**Written task 1**
In the blog post on money in politics, at what amount does Buddy Roemer cap individual donations?
**Written task 2**
Continue the blog post on money in politics from its final sentence, in the same voice.

**Supplied text**
I am also perhaps writing this now because, who knows, maybe one day I will be an unaccountable, secretive, powerful old man. Nobody would believe me if I said all this then.

Follow the money back to the media

I once cared passionately about the impact of money in politics. I’ve blogged about it here a lot. Long ago I campaigned for fair elections. I went to work at a place where I thought I could work on tools to promote government transparency and electoral reform. This presidential election, I got excited about Rootstrikers. I vocally supported Buddy Roemer. Of course, the impact of any of these groups is totally marginal, and my impact within them even more so. Over the summer, I volunteered at a Super PAC, partly to see if there was any way the system could be improved from the inside. I found nothing.

I give up. I don’t believe there’s a way to change the system. I’m going to stop complaining about it and just accept the fact that democracy is a means of balancing different streams of money and power, full stop.

There is silver lining to the cloud. The tools for tracking where campaign donations are coming from are getting better and better. MapLight, for example, seems to do great work. So now we can know which interests are represented in politics. We can sympathize with some and condemn others. We can cheer for our team. Great.

But something that’s often omitted in analysis of money in politics is: where does it go?

So far the most thorough report I’ve been able to find on this (read: first viable google hit) was this PBS News Hour. It breaks it down pretty much as you would expect. The money goes to:

  • Television ads. Since airtime is limited, this means that political ads were being aired very early on.
  • Political consultants who specialize in election tactics.
  • Paid canvassers, knocking door-to-door or making phone calls to engage voters.

Interesting that so much of the money flows to media outlets, who presumably raise prices for advertising when candidates are competing for it with deep pockets. So… the mainstream media benefits hugely from boundless campaign spending.

Come to think of it, it must be that the media benefits much more than politicians or donors from the current financing system. Why is that? A campaign is a zero-sum game. Financially backing a candidate is taking a risk on their loss, and in a tight race one is likely to face fierce competition from other donors. But the outlets that candidates compete over for airtime and the consultants who have “mastered” the political system get to absorb all that funding without needing any particular stake in the outcome of the election. (Once in office, can a politician afford to upset the media?)

Who else benefits from campaign spending? Maybe the telecom industry, since all the political messaging has to run over it.

Maybe this analysis has something to do with why generating political momentum around campaign finance reform is a grueling uphill battle. Because the more centralized and powerful a media outlet, the more it has to gain from expensive campaign battling. It can play gatekeeper and sell passage to the highest bidder.

Taking it one step farther: since the media, through its selection of news items, can heavily influence voters’ perception of candidates, it is in their power to calibrate their news in a way that necessitates further spending by candidates.

Suppose a candidate is popular enough to win an election by a landslide. It would be in the interests of media outlets to start portraying that candidate badly, highlighting their gaffes or declaring them to be weak or whatever else, to force the candidate to spend money on advertising to reshape the public perception of them.

What a racket.

Truth vs. Power: Buddy Roemer, SOPA, money in politics and liberation technology

Buddy Roemer is a former Governor and Congressman of Louisiana who is running for president as a Republican. He has so far not been allowed to take part in any televised debates, and so is relatively unknown. The television stations say that he is not eligible to debate because he has not raised sufficient campaign contributions. This is a problem for Buddy, because he has refused to accept Super PAC money and caps individual donations at $100.

**Raw data**
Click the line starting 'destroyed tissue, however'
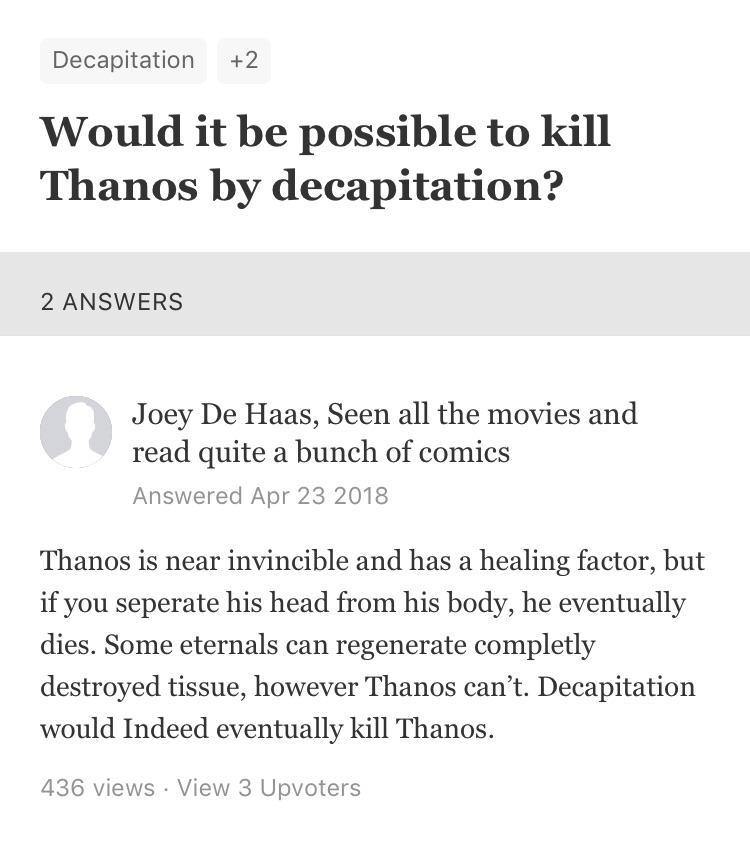750x843 pixels. [367, 687]
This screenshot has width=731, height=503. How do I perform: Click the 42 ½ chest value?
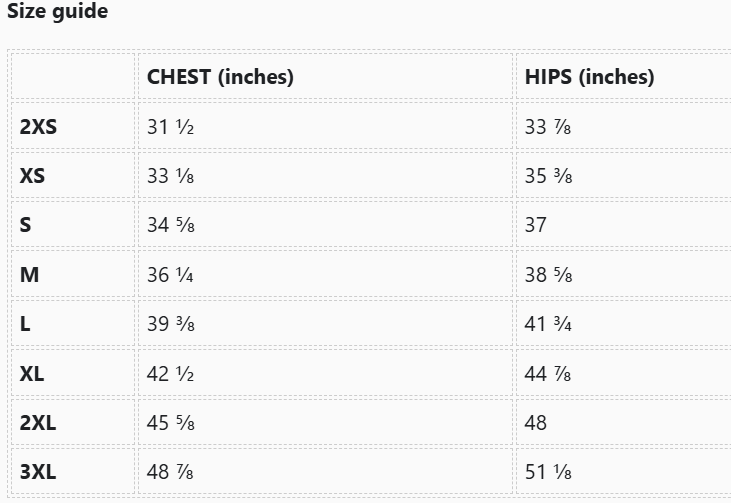coord(170,374)
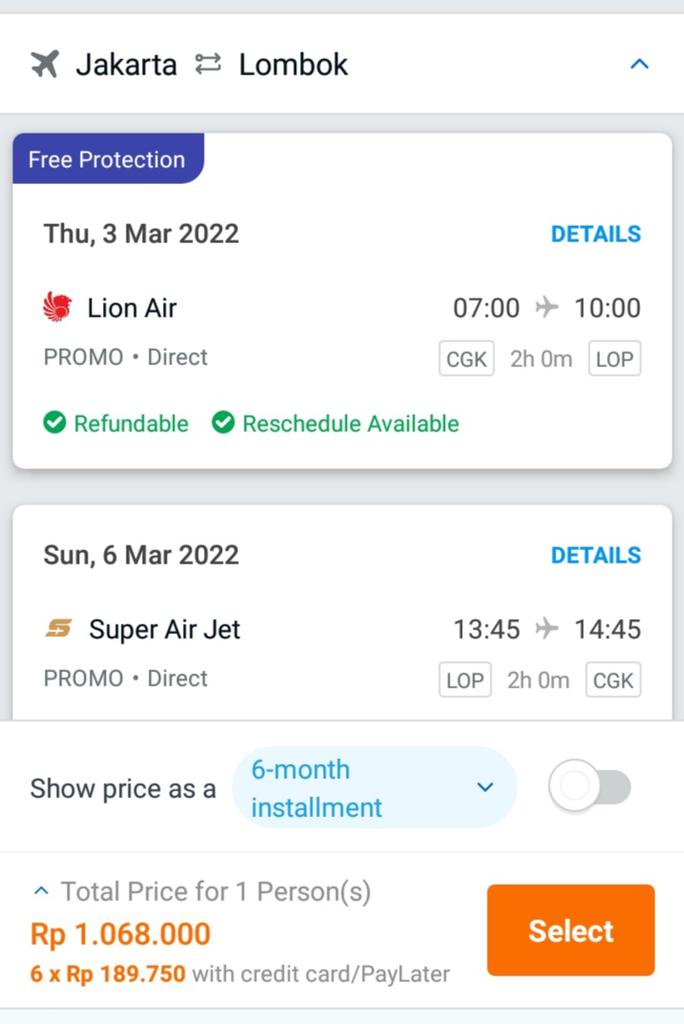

**Task response 1**
$100

**Task response 2**
Whatever else one may say about Roemer as a candidate, there is something wrong with this picture. Putting aside the other tools of the modern campaign (advertising, for example), the debate is the cornerstone of rational politics. In these events, we pretend for a moment that we are lead by those who are able to persuade us to follow them. This is only a fantasy when reasonable candidates are barred from entry.

Of course, politics is not a fair fight for our approval as citizens. Citizens are pawns. Or, perhaps more appropriately, ants ready to swarm to any greasy slick of propaganda spewed from the orifices of power. So must we be viewed by the billionaire Super PAC donors who have been investing in the Romney campaign, shareholders ready to instate their loyal CEO.

Is it going too far to say that these Romney shareholders aim to turn a profit on the presidency? We could consider the alternative: that these are philosopher-king oligarchs, who have spent their lives earning their billions through honest business only to turn their attention to national politics and endorse Mitt Romney. Out of selfless benevolence, they seek a consistent champion of middle and lower classes. Some of them think Gingrich would be a better one.

No, that seems unlikely.

If there is any iron law of politics, it is that those in power aim to keep themselves in power. Companies that succeed will try to maintain their market power, even when their products face obsolescence. Unions that triumph will shift demands from workers rights to the excluding the unorganized. Non-profits that form out of genuine selfless action contort themselves to chase funding and become whatever will justify their existence. Prison systems will fight to incarcerate more people. Political parties will try to maintain control of political messaging to keep out political diversity. And so on.

Truth erodes the grip of power. By recognizing these patterns as what they are, we can choose to deny them. We can liberate ourselves by holding institutions of power to account.

However, truth is something we transmit to one another. Truth travels as information. In our era, that means the spread of truth is controlled by mass media and information technology. But media and IT are themselves part of our economy and politics. Herein lies the problem.

SOPA is a good example of this. Media companies that want to use the power of the state to enforce monopolies on their works (Hollywood, the RIAA, etc.) are battling with Internet companies that profit from easy sharing of information across networked users (Google, Facebook, Twitter) over control of the Web. The media companies have been playing politics for much longer than the internet companies. One friend of mine explains to me that the Hollywood lobbyists are physically older than Google’s. They have been on K Street longer. They have better connections with legislators and other lobbyists. So they are winning.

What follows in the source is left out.